# Health deteriorating



## kiwidagger (Jan 27, 2010)

Puffy is my first hedgehog. I rescued her when she was about 6 months old and she's around 4 now. Spoiled rotten and went from being terrified and a constant ball of quills to eating worms from my hand and will scamper around on me.

I've noticed a major decline in her health and I believe it to be age or complications that can't be fixed by a vet but I still am curious what the death cycle is like for a hedgie.

For a while now I've noticed her breathing change. When she sleeps she would make a wheezing, squeaking sound off and on. Thought maybe it was a result of her bedding; pine that was kiln dried and screened but still dusty. She's been in it nearly the entire time I've had her until I recently changed her over to aspen which is much less dusty.

The last several weeks I noticed her kinda stumble when I'd put her back in her cage. Rear left leg. Now she barely can use it and the rest seem weaker as well.

In the last week or so (just realized this so I'm not sure) I think she lost her sight. She's completely blind now.

Lethargic when I get her out. Used to scamper off my lap and cuddle up next to me but was still alert and energetic. Now she just lays there and sleeps. Getting her up is also different, she's far slower in waking up I guess and doesn't uncurl like she used to. She's very reluctant to uncurl. But, she is still moving around in her cage at night to get on her wheel (not sure how much given her legs), eat, poop, etc.

I think she's also peeing out an ammonia smelling urine now too.

I figure she's just slowly dying given the plethora of symptoms which have mostly surfaced in the last week or two.

Losing her is killing me. I never thought this balls of scared quills would mean so much to me, especially given she could care less and would rather be left alone :lol:


----------



## Guest (Sep 22, 2011)

I don't have the experience of an older age hedgehog yet, however I know many people here have.

She could have breathing issues if she lived on kiln-dried pine her entire life and it might be something a vet can help with.

The weakness I know as they get older they are more sensitive to temp and might need it hotter so a slight increase may be helpful.

How is her food and water intake? I know when a hedgehog gets older they can have trouble eating their food and may need a soft food diet and if she is having trouble drinking syringe feeding might help jump start her and see if she gets back to doing it more on her own.
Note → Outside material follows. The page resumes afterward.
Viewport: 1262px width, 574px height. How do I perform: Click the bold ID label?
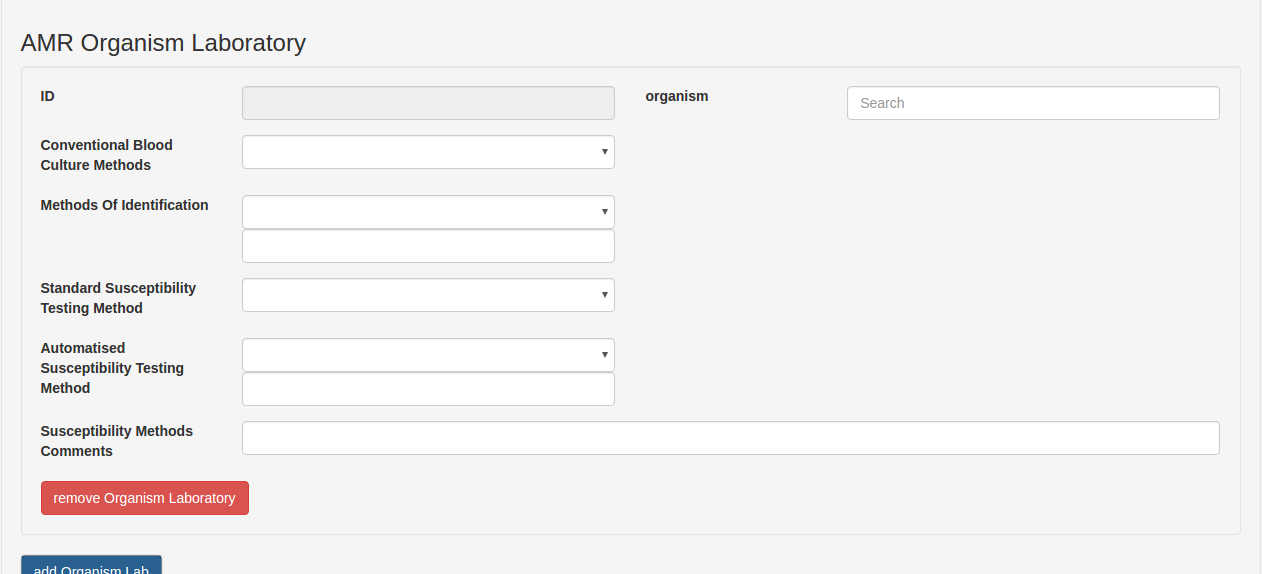48,96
How is her weight is she losing weight?


----------



## kiwidagger (Jan 27, 2010)

I'd be surprised if a vet could have a fix for lung issues. If it's dust related I'm sure there's no way to get it out if there's a build up or anything of that nature.

She seems to be eating and drinking fine though I do notice she seems to have a drier nose. She actually had issues eating mealworms last night and today wouldn't even take them... when does that ever happen with a hedgehog?
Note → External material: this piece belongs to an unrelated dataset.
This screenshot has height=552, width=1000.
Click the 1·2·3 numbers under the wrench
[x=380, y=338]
She just seems like she's rapidly declined in the last week or so. It's really not much different than when my mother passed. You just knew. The signs are there and she definitely isn't the same hedgehog she was a week ago or even a few days ago. Her breathing is also very shallow and seems spread out. She'll perk up for a few seconds then is just spent. You can see the lethargy in her eyes.


----------



## Guest (Sep 23, 2011)

kiwidagger said:


> I'd be surprised if a vet could have a fix for lung issues. If it's dust related I'm sure there's no way to get it out if there's a build up or anything of that nature.
> 
> She seems to be eating and drinking fine though I do notice she seems to have a drier nose. She actually had issues eating mealworms last night and today wouldn't even take them... when does that ever happen with a hedgehog?
> 
> She just seems like she's rapidly declined in the last week or so. It's really not much different than when my mother passed. You just knew. The signs are there and she definitely isn't the same hedgehog she was a week ago or even a few days ago. Her breathing is also very shallow and seems spread out. She'll perk up for a few seconds then is just spent. You can see the lethargy in her eyes.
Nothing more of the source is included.